Document excerpt ::

I always find myself comparing what I’m flying at the present to the aircraft I’ve flown in the past, and my experience is very limited compared to many folks out there.
I’m not a fighter pilot, and truth be told I lost interest in that route when I started flying, (truth be told I really lost interested in June of 1996 when the last F-4G’s left the USAF inventory) but I think these principles about aircraft safety can be applied to just about any airplane flying (past, present, or future). The saying “Know thy aircraft.” comes to mind.
By: J Boyle - 23rd April 2009 at 04:11
or was the F-100’s safety record simply due to it being one of the first supersonic fighters and nothing inherently wrong with the design itself?
I think you’ve got it!
Sure, early jets had quirks that would be unacceptable by todays standards…but that’s true of most old technologies from autos (you should see the intensive recommended maintenace schedule for my 1963 sports coupe…quite a change from today’s cars that need just a bit more maintenace than your refrigerator) and early electronics (anyone recall early TVs with external antennas?).
Everything was an advancement over the past, so people lived with growing pains. (I’m sure 50 years from now, people will wonder how we put up with early computers that crashed frequently and required laborious typing).
The safety records of all early jet fighters…even the basic early subsonic and transonic jets…were terrible by today’s standards.

Provided material ::
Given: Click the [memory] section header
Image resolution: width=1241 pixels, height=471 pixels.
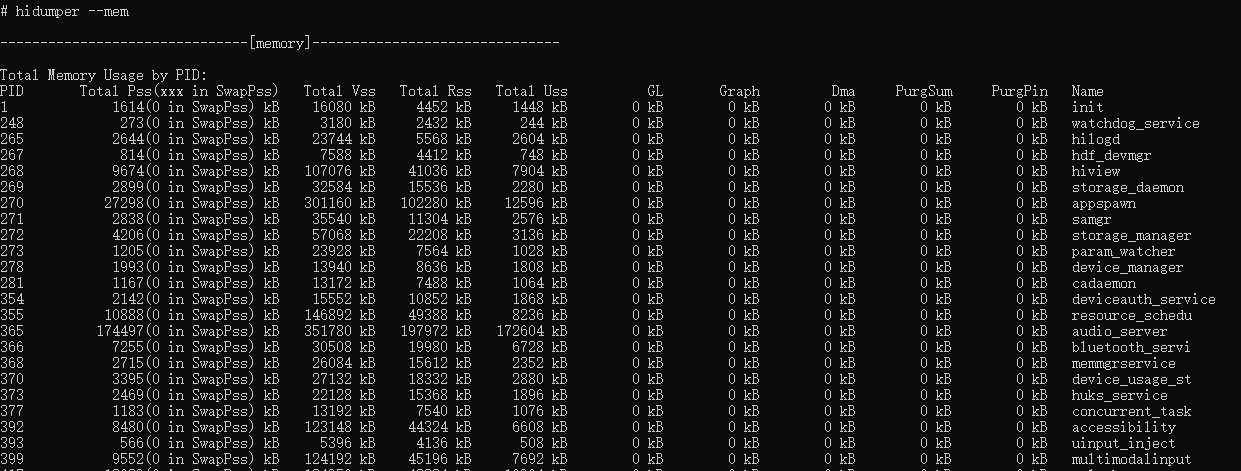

Exercise set ::
1. Answer these questions from the discussion of early jet fighter safety:
(a) In what month and year did the last F-4Gs leave the USAF inventory?
(b) What model year is the sports coupe mentioned in the discussion?
(c) Which fighter's safety record is asked about in the question that begins "or was"?
2. Translate this sentence from the discussion of early jet fighter safety into Spanish: "Everything was an advancement over the past, so people lived with growing pains."
3. Write the next part of the discussion of early jet fighter safety, starting after its final sentence.
You won't need the listing for any of this.

Answers per task ::
1.
(a) June 1996
(b) 1963
(c) The F-100's

2. Todo era un avance con respecto al pasado, así que la gente convivía con los problemas propios del crecimiento.

3.
In your position, I’m sure you could recite by heart the accident rate for today’s USAF types, an internet serach or a call to the USAF Safety Center (or whatever thay call it now) would provide some figures for the early jets.
The Starfighter got the majority of the bad press, but even fondly remembered types like the Hunter and Huns were nothing to write home about.
I’m sure French jets were no better, and I doubt if we’ll ever learn the truth behing the Soviet jets.
Some of that had to do with the technological learning curve or rudimentary aircraft systems, but as a military pilot, I’m sure you appreciate that it goes far byond that into non-aircraft factors such as training, operational policies and weather.
By: PhantomII - 23rd April 2009 at 01:15
Some interesting answers gents. Thanks to all who responded.
Basically in short, the lack of directional stability led to an uncontrollable rate of yaw that eventually combined with roll to make the aircraft uncontrollable at high speeds thus resulting in the airframe breaking apart? If I’m wrong please correct me. I just want to make sure I understand the problem.
Also, just to clarify, the inertia roll coupling issue was only dealt with on the short-fitted F-100A’s?
The Sabre Dance seems to be something different altogether. Was this other phenomenon the reason that F-100’s never enjoyed the best of safety records, or was the F-100’s safety record simply due to it being one of the first supersonic fighters and nothing inherently wrong with the design itself?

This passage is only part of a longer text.